----- Given records
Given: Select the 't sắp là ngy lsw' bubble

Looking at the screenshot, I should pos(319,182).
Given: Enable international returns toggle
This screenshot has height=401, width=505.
----------
----- Given records
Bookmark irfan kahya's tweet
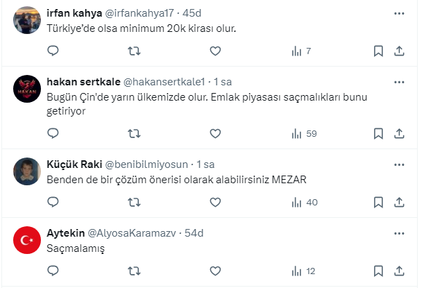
----------
§ What is required: Wherever the line holding "Given: Select the 't sắp là ngy lsw' bubble" falls in the entries above, copy exactly from it through the line holding "This screenshot has height=401, width=505.", inclusive, and add nothing.

§ Answer box:
Given: Select the 't sắp là ngy lsw' bubble

Looking at the screenshot, I should pos(319,182).
Given: Enable international returns toggle
This screenshot has height=401, width=505.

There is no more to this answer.